練習問題 1: ニュースレターの課題文のうち、「在韓軍人軍属裁判を支援する会ニュースレター」を含む語句で始まり「く糾弾する声明を発しました。」で終わる部分を、一字も変えずに書き出すこと。
練習問題 2: ニュースレターの課題文に出てくる地名（国名を含む）をすべて挙げること。

課題文:
────────────────────────────────────────

在韓軍人軍属裁判を支援する会ニュースレター

「未来への架け橋」 NO.24 (2004.1.17発行)

横浜空襲でのやけどの
あとを見せる黄圭鐸さん
(2003年12月17日)

   

自衛隊派兵と小泉首相の靖国参拝を許さない!

 2004年は、めでたい気分を打ち砕く小泉首相による4度目の靖国神社参拝で幕を開けました。私たちが提訴した年、2001年8月の靖国参拝を機にGUNGUN原告を含め全国6ヶ所で違憲訴訟が起きましたが、その声を全く無視した行動に怒りを禁じ得ません。小泉首相は「伝統と文化」を理由にあげますが、創建してたかが130年の神社に何の伝統があるのか? この参拝が、自衛隊のイラク派兵と軌を一にするのは言うまでもありません。侵略戦争で靖国が果たした役割は、戦争で死んだ者を「神」に祭り上げて顕彰し、残った人に「あとに続け」と教育するシステムです。支配層が狙っているもの、それはグローバル経済下での現代版侵略を守る「自衛隊」出動と、犠牲があっても市民の怒りを抑え、新たな犠牲を恐れない「靖国システム」の再構築です。当然、韓国・中国政府からは非難の声があがり、GUNGUNの原告団体である、太平洋戦争被害者補償推進協議会は小泉首相を厳しく糾弾する声明を発しました。

────────────────────────────────────────

提供データ:
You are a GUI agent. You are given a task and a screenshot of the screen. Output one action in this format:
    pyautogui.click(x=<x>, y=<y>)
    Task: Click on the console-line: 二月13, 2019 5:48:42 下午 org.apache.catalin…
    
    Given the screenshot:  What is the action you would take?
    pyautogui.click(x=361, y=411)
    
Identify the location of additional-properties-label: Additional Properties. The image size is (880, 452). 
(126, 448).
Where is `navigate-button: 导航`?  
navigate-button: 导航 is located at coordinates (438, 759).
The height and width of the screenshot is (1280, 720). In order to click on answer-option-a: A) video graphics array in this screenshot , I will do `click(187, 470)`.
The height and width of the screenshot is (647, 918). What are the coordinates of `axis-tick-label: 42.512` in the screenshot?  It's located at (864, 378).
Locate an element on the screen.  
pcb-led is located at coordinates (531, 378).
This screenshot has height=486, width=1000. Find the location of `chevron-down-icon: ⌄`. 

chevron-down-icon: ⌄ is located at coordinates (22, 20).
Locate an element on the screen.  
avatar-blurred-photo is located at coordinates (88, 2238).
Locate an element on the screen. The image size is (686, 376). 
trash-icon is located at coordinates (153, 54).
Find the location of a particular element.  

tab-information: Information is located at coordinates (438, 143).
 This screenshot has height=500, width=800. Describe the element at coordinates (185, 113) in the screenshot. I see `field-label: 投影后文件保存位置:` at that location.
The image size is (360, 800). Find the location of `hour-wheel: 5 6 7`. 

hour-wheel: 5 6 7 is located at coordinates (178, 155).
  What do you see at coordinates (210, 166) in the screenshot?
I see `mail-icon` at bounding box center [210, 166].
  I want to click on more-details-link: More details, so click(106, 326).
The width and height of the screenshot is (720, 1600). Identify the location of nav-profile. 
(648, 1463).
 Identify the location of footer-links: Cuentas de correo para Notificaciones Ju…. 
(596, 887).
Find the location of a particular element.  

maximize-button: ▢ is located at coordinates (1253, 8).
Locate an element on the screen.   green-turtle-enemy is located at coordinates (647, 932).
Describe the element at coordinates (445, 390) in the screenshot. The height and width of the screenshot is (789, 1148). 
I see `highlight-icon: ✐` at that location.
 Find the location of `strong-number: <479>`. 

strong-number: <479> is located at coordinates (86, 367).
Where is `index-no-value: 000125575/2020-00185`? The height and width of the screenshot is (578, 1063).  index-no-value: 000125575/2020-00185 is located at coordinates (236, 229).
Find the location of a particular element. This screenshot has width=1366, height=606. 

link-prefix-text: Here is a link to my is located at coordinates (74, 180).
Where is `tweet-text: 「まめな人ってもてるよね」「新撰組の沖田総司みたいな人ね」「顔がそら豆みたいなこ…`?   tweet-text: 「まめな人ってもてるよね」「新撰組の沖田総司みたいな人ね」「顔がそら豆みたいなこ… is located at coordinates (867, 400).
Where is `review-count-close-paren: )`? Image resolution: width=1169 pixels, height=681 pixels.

────────────────────────────────────────

解答 1:
在韓軍人軍属裁判を支援する会ニュースレター

「未来への架け橋」 NO.24 (2004.1.17発行)

横浜空襲でのやけどの
あとを見せる黄圭鐸さん
(2003年12月17日)

   

自衛隊派兵と小泉首相の靖国参拝を許さない!

 2004年は、めでたい気分を打ち砕く小泉首相による4度目の靖国神社参拝で幕を開けました。私たちが提訴した年、2001年8月の靖国参拝を機にGUNGUN原告を含め全国6ヶ所で違憲訴訟が起きましたが、その声を全く無視した行動に怒りを禁じ得ません。小泉首相は「伝統と文化」を理由にあげますが、創建してたかが130年の神社に何の伝統があるのか? この参拝が、自衛隊のイラク派兵と軌を一にするのは言うまでもありません。侵略戦争で靖国が果たした役割は、戦争で死んだ者を「神」に祭り上げて顕彰し、残った人に「あとに続け」と教育するシステムです。支配層が狙っているもの、それはグローバル経済下での現代版侵略を守る「自衛隊」出動と、犠牲があっても市民の怒りを抑え、新たな犠牲を恐れない「靖国システム」の再構築です。当然、韓国・中国政府からは非難の声があがり、GUNGUNの原告団体である、太平洋戦争被害者補償推進協議会は小泉首相を厳しく糾弾する声明を発しました。

解答 2: 横浜、イラク、韓国、中国